## What is expected
Copy all lines holding the word "column" from the entries.

## Entries supplied
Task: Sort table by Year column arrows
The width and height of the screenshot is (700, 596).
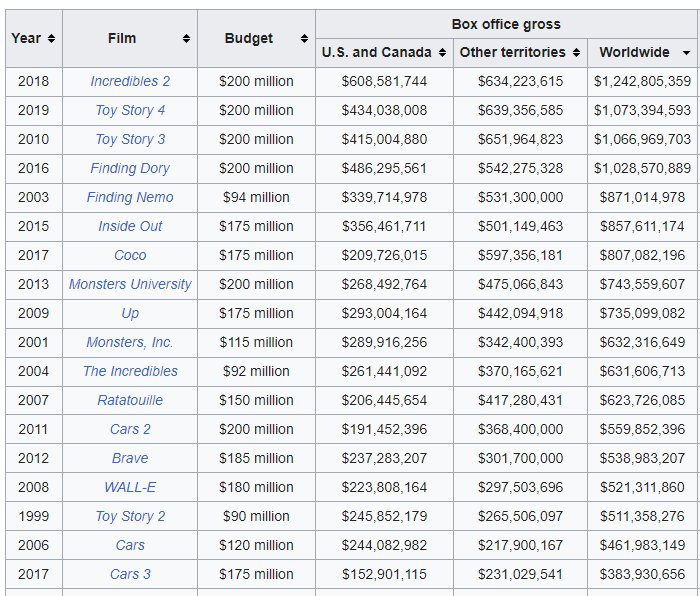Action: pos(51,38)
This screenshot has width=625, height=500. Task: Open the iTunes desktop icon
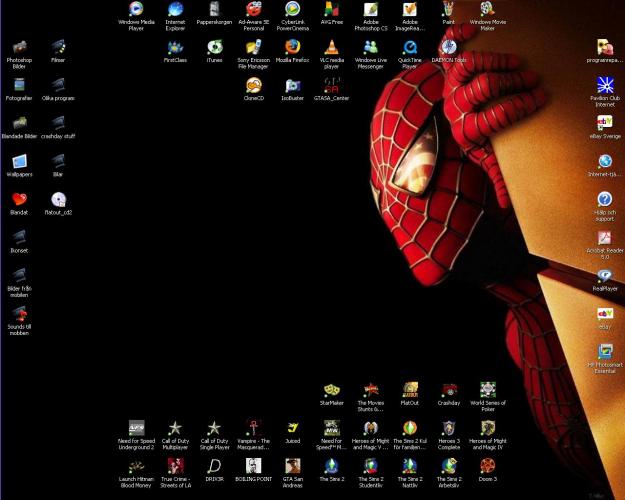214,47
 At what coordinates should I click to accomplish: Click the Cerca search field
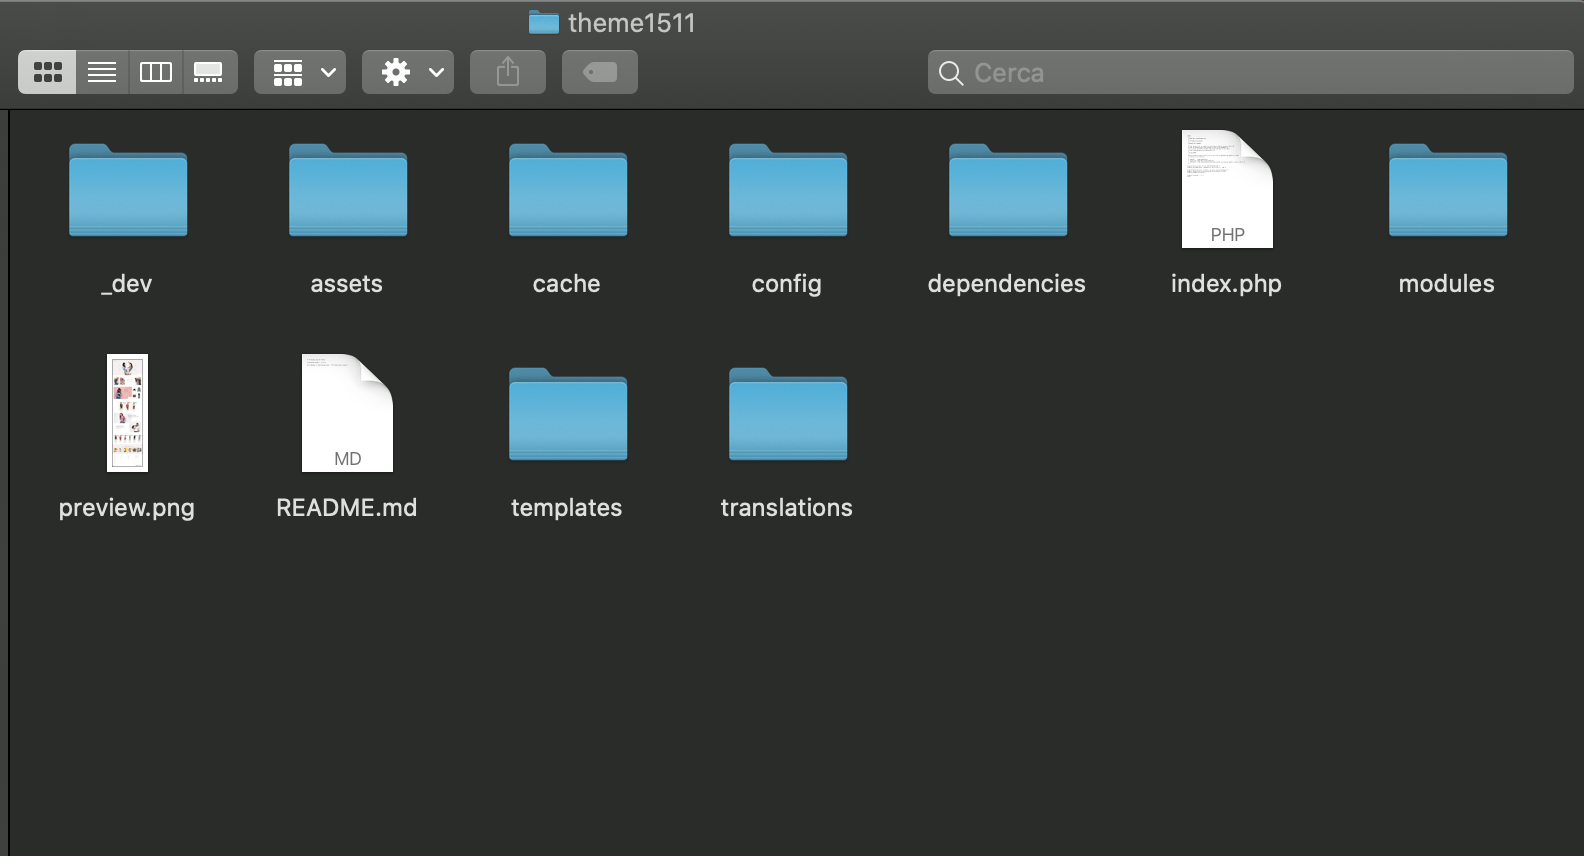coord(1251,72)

==

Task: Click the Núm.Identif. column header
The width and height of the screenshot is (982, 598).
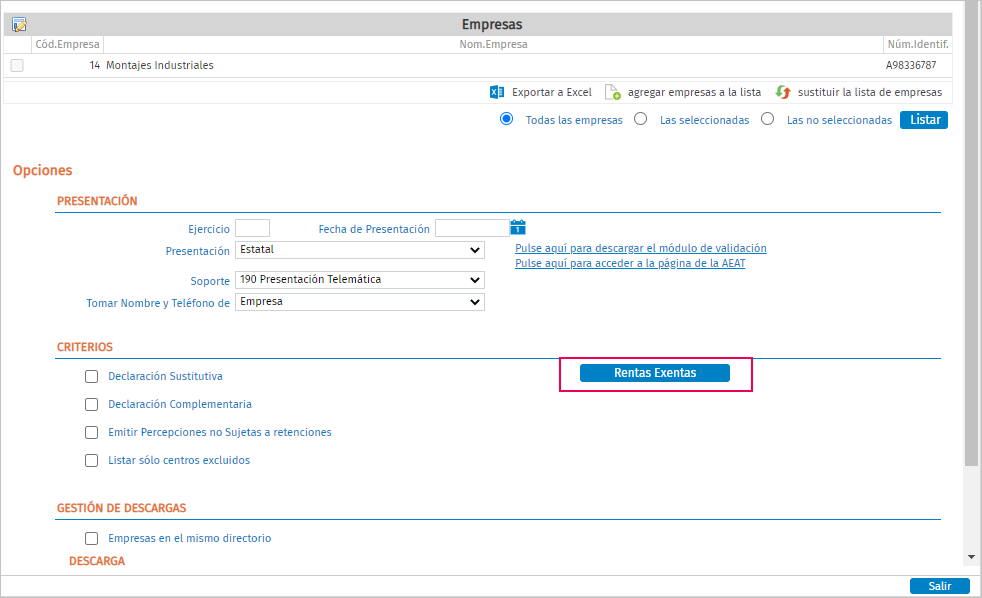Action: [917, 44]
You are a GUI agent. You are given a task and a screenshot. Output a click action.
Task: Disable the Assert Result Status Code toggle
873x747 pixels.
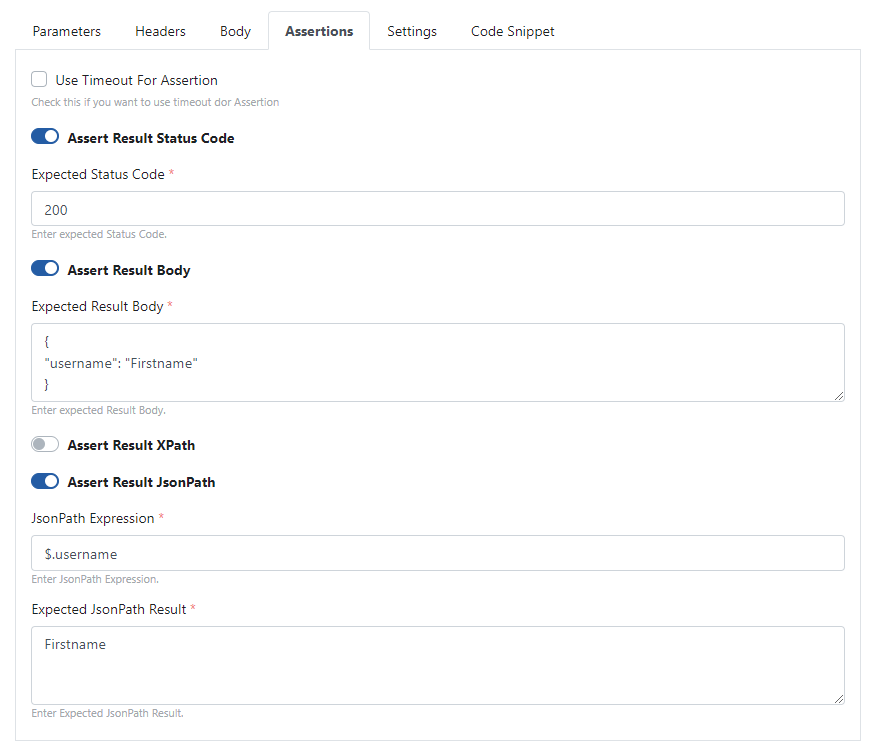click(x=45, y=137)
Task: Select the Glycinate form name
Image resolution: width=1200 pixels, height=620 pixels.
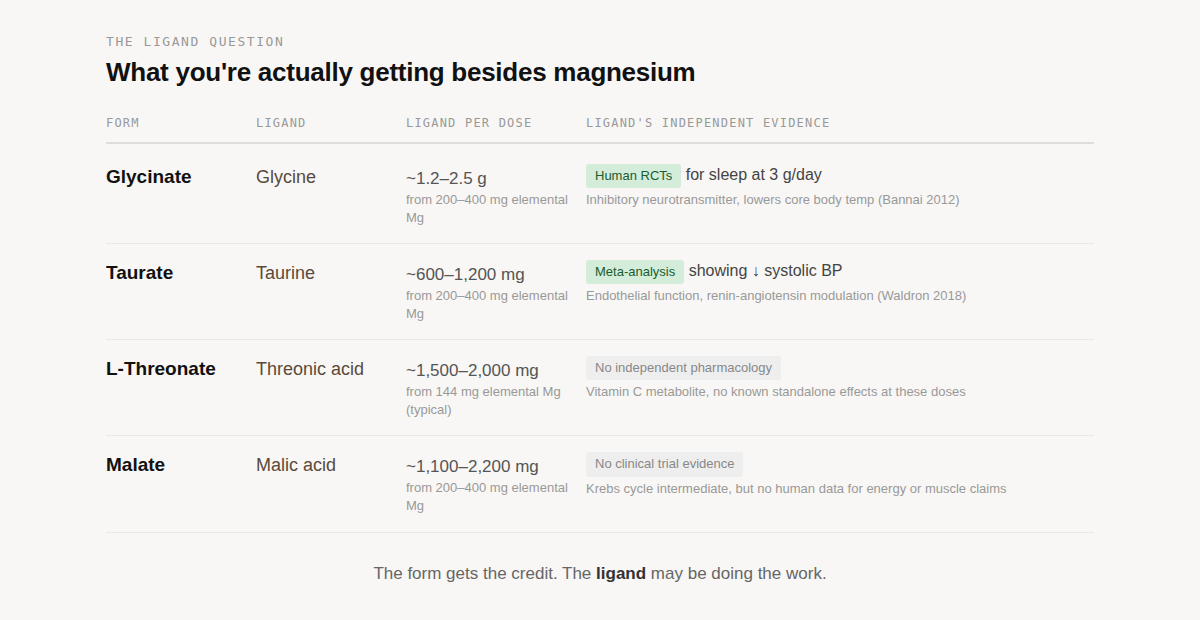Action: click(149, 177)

...

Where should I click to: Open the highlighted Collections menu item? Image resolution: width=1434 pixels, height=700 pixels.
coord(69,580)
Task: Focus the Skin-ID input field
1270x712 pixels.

## Answer space
Task: Sort table by Year column arrows
Task: Click the Núm.Identif. column header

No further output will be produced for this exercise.